_Activity_
Nothing but the images should be left out when the entries are restated word for word.

Pixel coordinate grounding data
------------------------

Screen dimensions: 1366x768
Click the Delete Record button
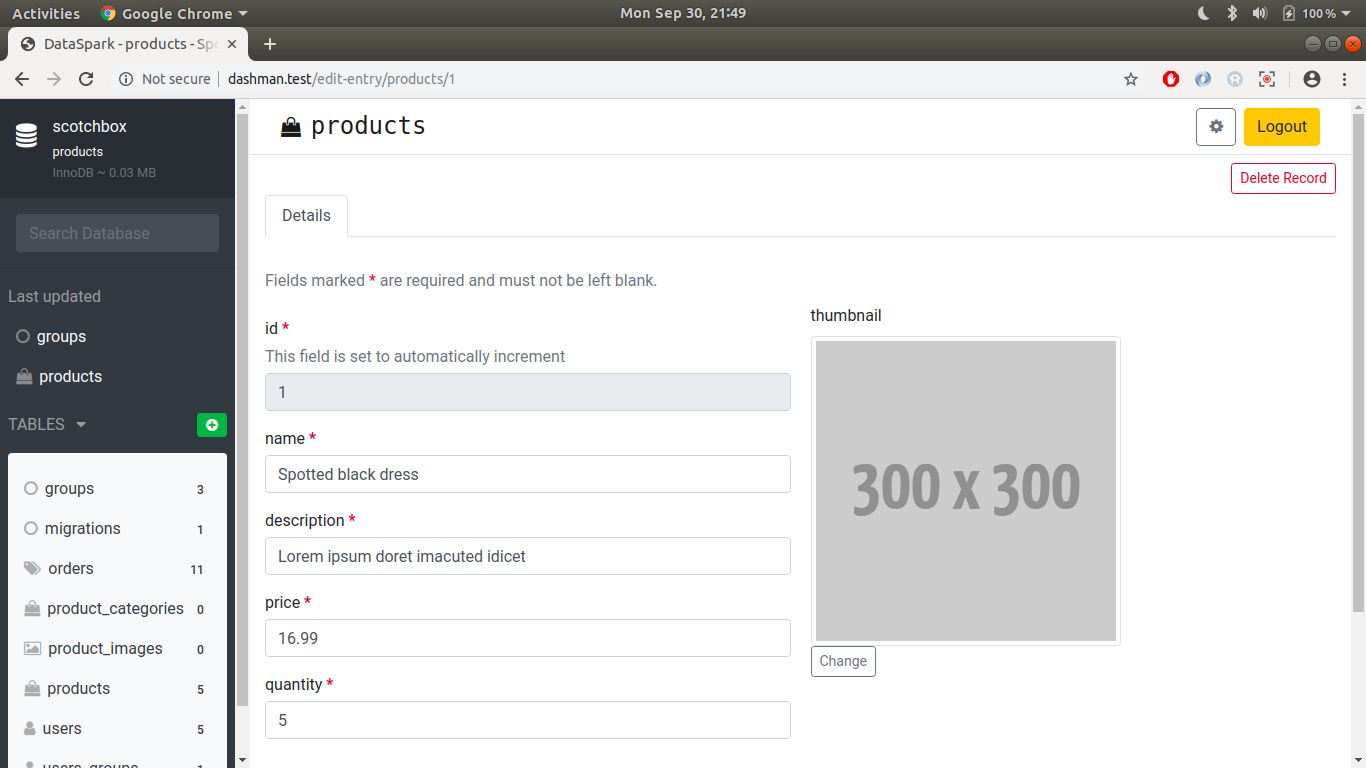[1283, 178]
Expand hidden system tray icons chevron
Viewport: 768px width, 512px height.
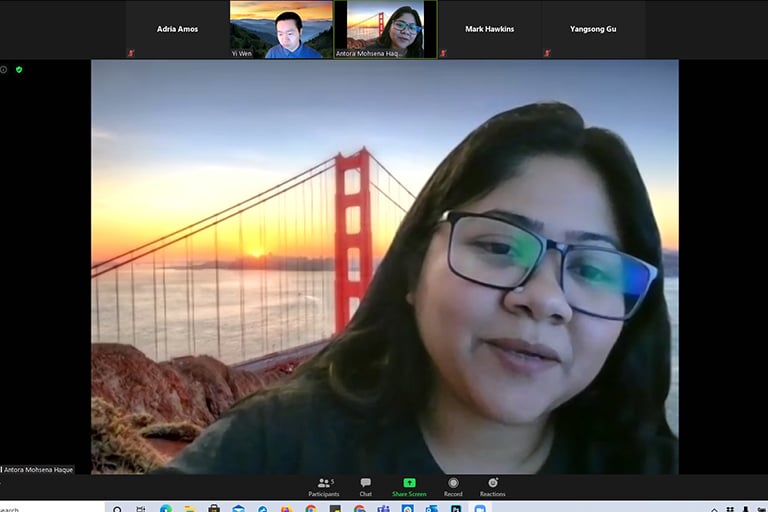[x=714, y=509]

------------------------

_Answer to this exercise_
Screen dimensions: 1366x768
Click the Delete Record button
[1283, 178]
Expand hidden system tray icons chevron
Viewport: 768px width, 512px height.
[x=714, y=509]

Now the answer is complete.